━━━━━ Data extract ━━━━━

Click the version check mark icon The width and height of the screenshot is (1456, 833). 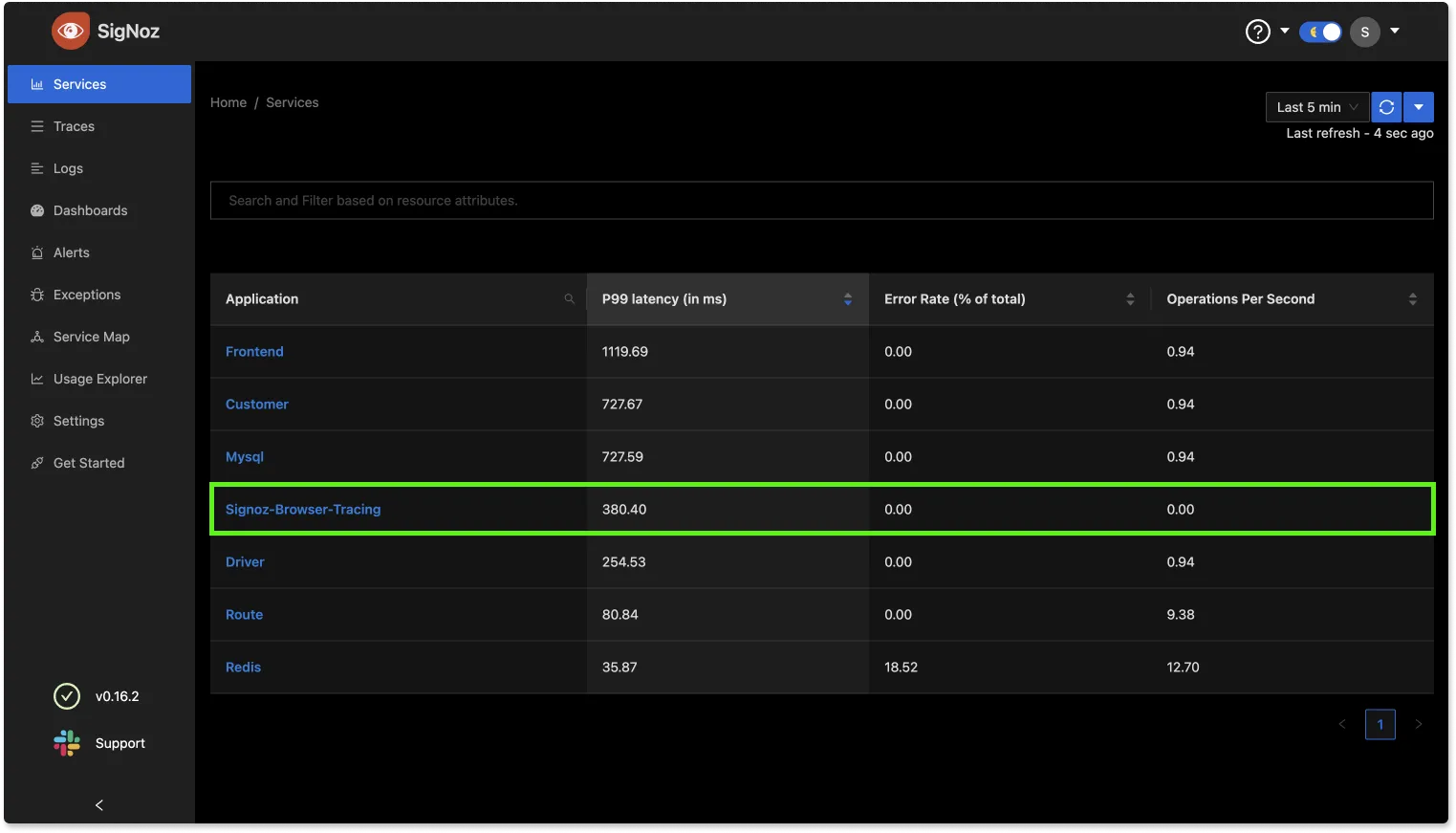67,696
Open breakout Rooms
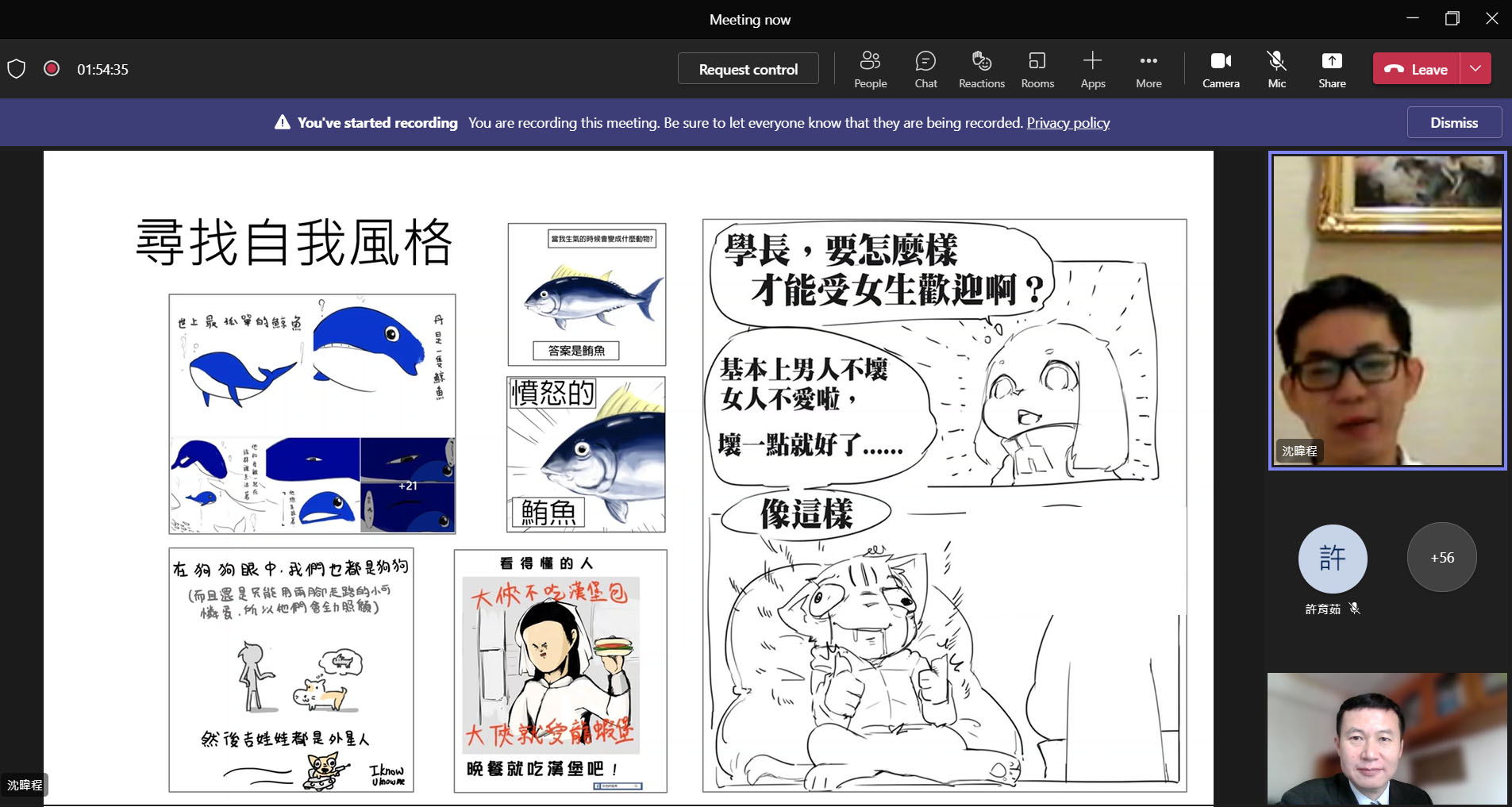The image size is (1512, 807). pos(1036,68)
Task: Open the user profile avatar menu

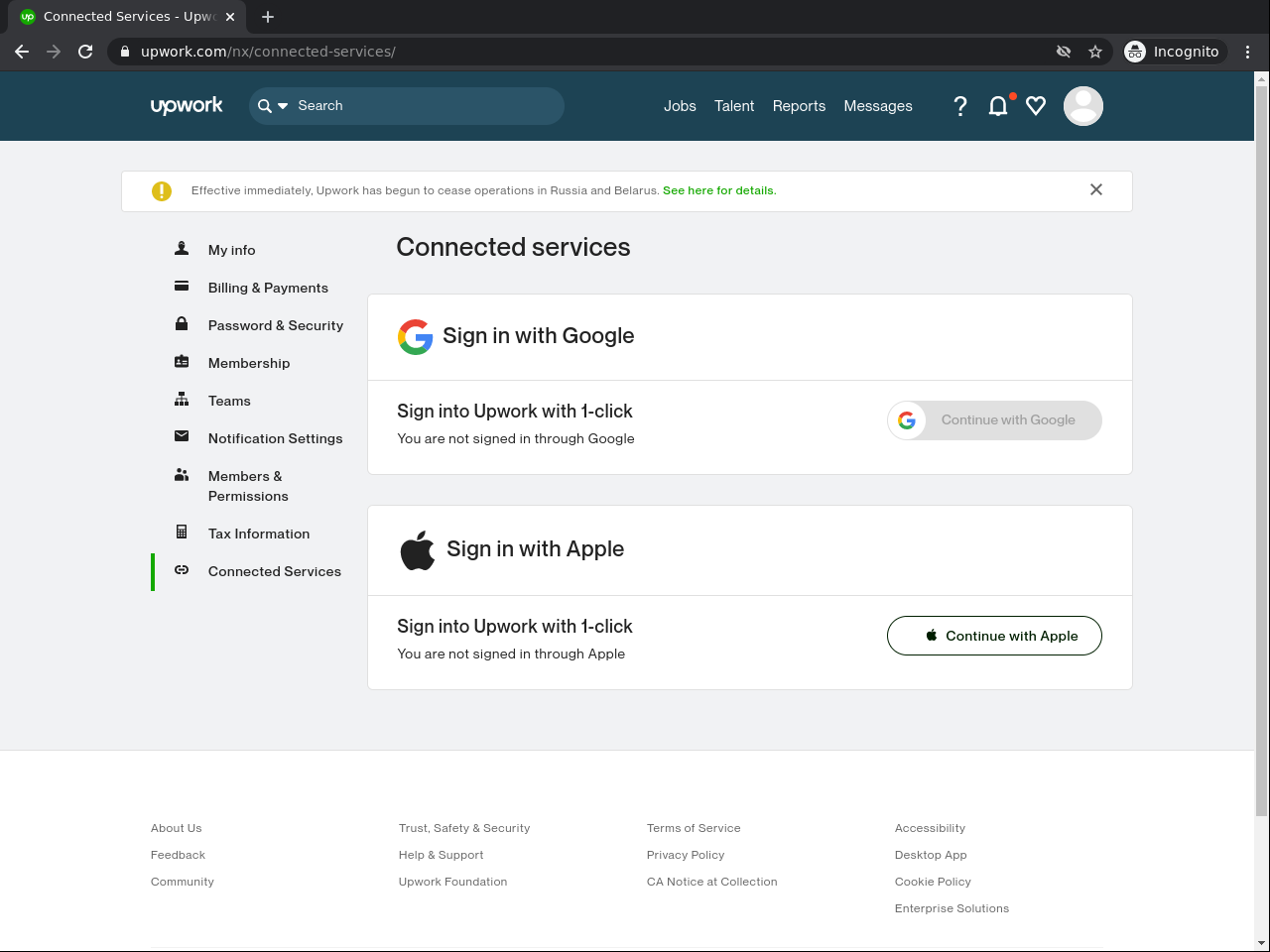Action: pyautogui.click(x=1082, y=106)
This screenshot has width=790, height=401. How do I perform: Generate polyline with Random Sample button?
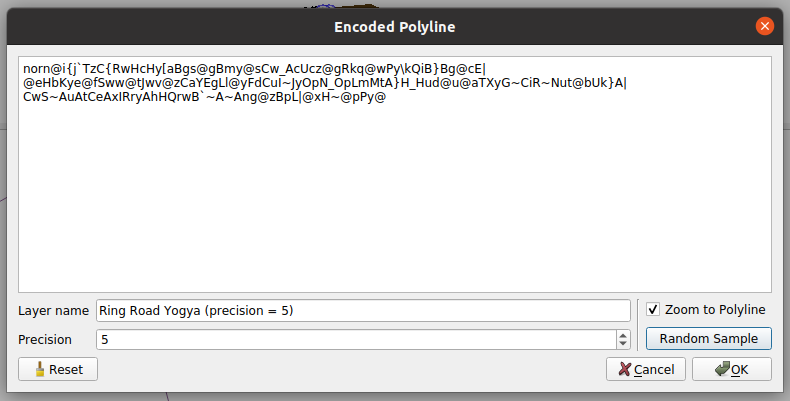708,339
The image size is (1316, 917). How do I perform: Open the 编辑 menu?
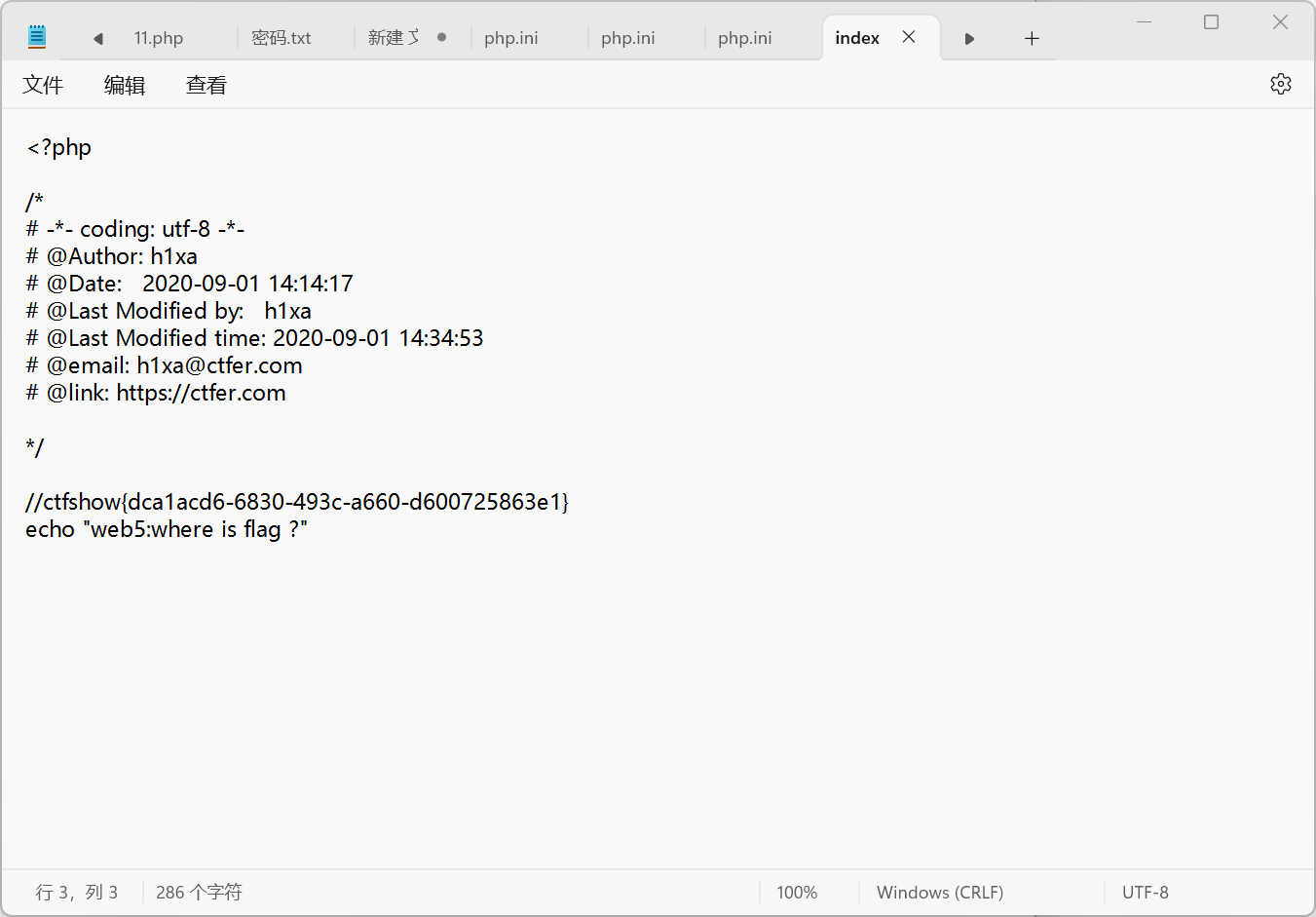[x=125, y=86]
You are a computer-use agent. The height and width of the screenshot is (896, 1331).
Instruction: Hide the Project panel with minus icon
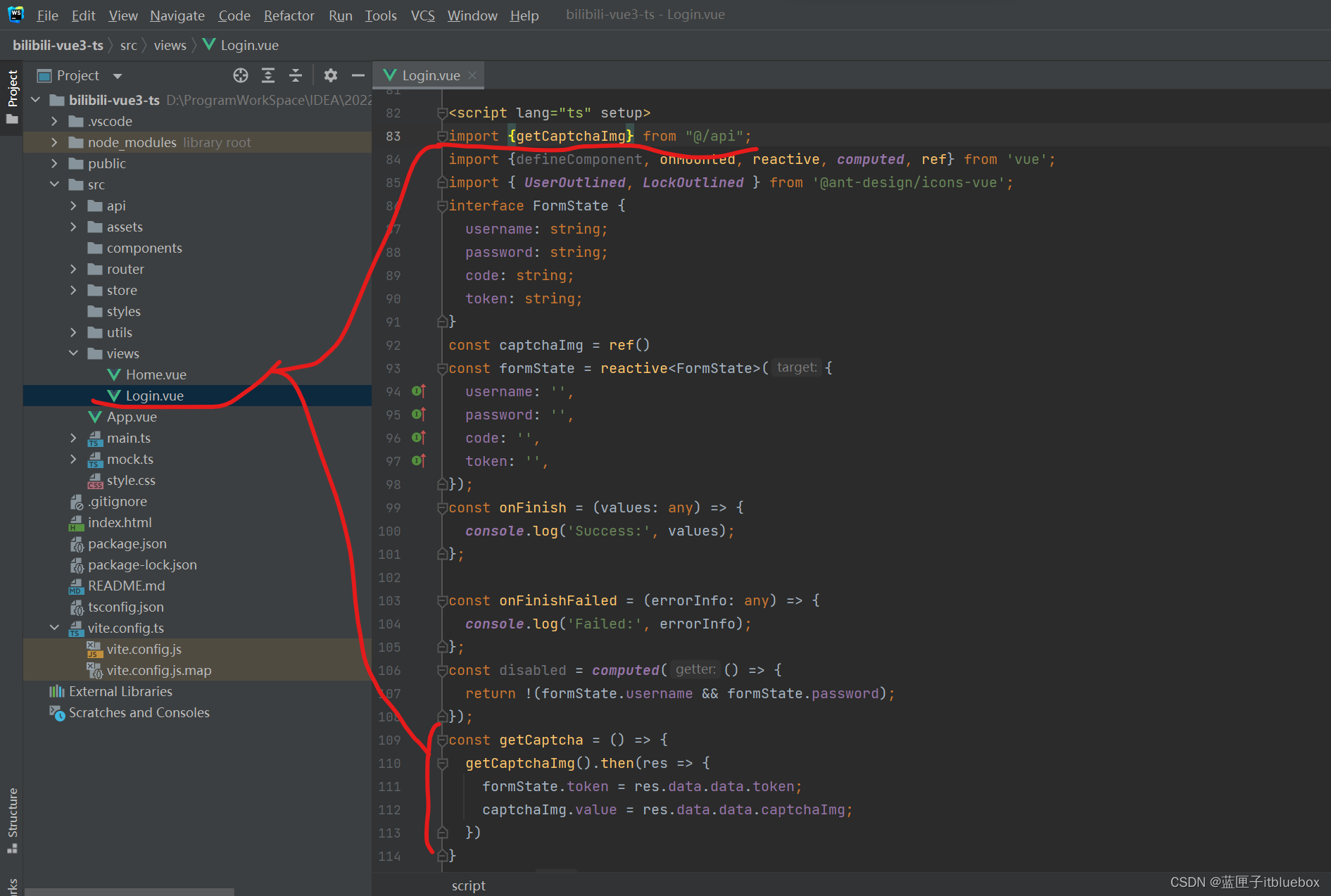click(358, 75)
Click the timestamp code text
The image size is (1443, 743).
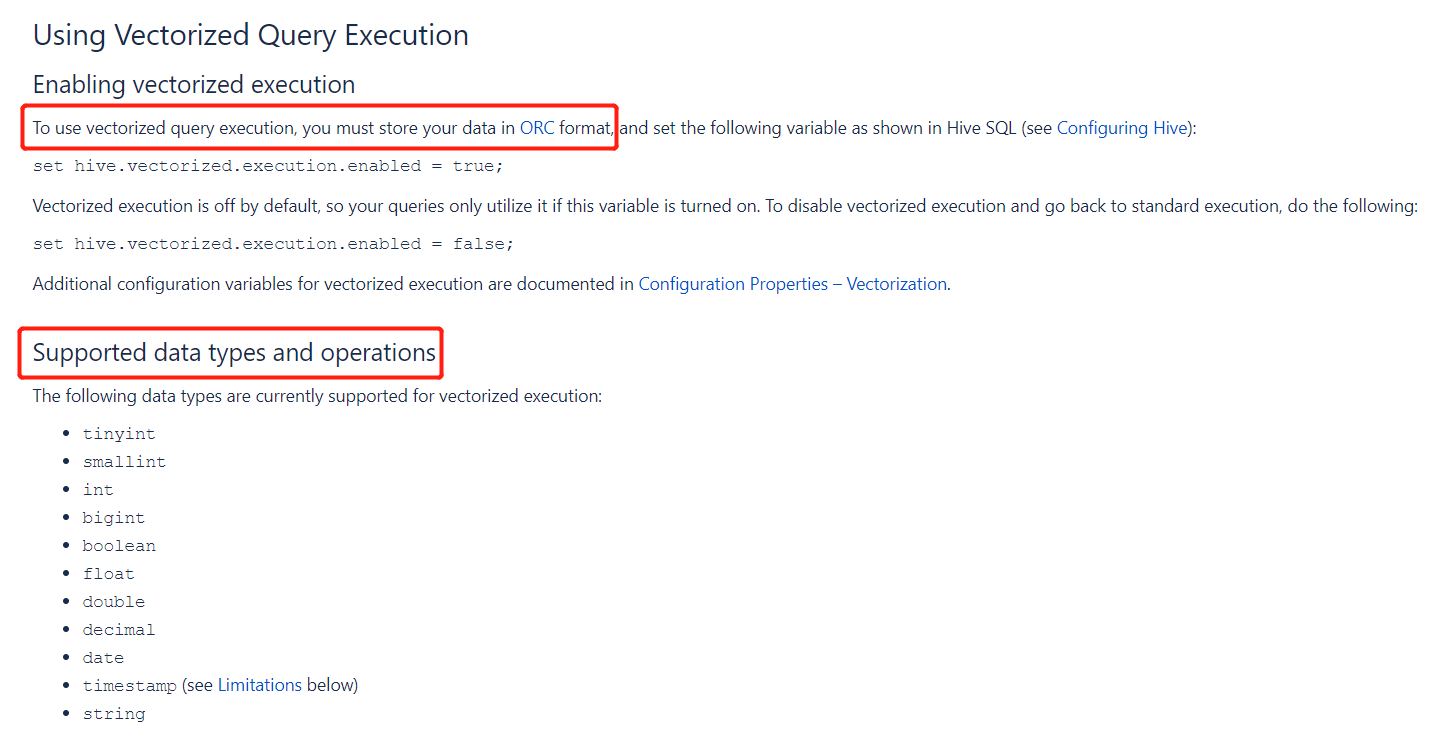click(129, 686)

━━━━━

-- Your instructions --
Copy the rows word for word, beginning at the line that contains "This screenshot has" and ending after the line that contains "[x=125, y=86]". Leave the pictures out.

-- Solution to this exercise --
This screenshot has width=790, height=401. How do I perform: Generate polyline with Random Sample button?
708,339
The image size is (1316, 917). How do I perform: Open the 编辑 menu?
[x=125, y=86]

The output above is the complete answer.